What you need to do: Write out the lines of the records exactly, beginning at the line that contains "Task: Sort by MW Capacity column header" and continuing through the end of the records. Leave the pictures out.

****************

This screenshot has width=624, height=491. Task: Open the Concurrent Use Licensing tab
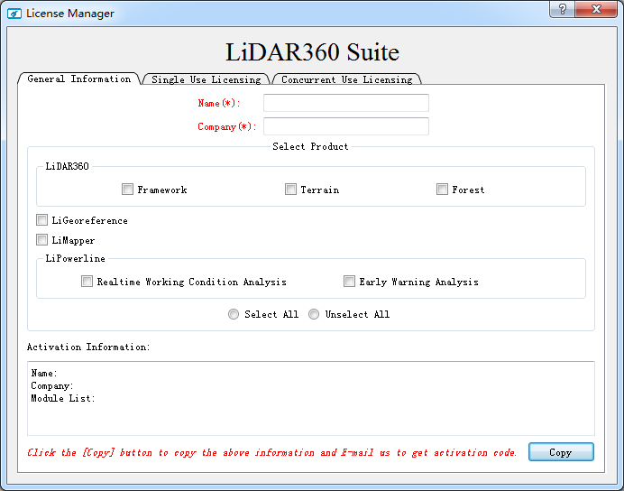point(346,80)

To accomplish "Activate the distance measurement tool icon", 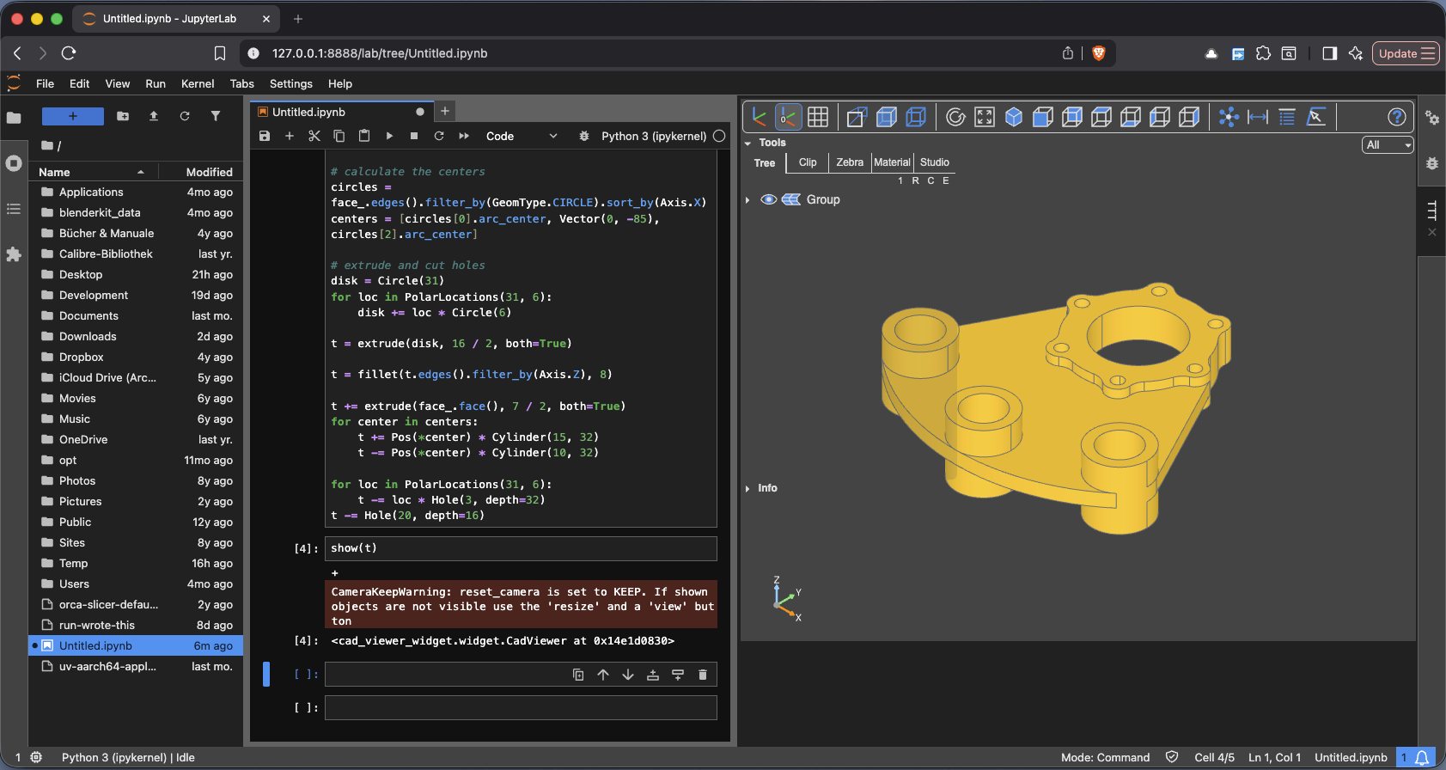I will 1258,117.
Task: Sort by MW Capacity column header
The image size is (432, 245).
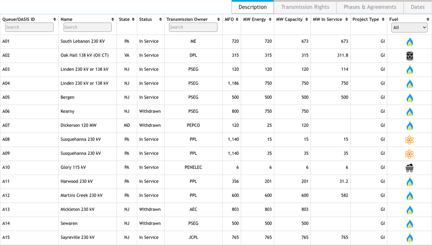Action: pyautogui.click(x=293, y=19)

****************

Exercise result:
Task: Sort by MW Capacity column header
The image size is (432, 245).
Action: pyautogui.click(x=293, y=19)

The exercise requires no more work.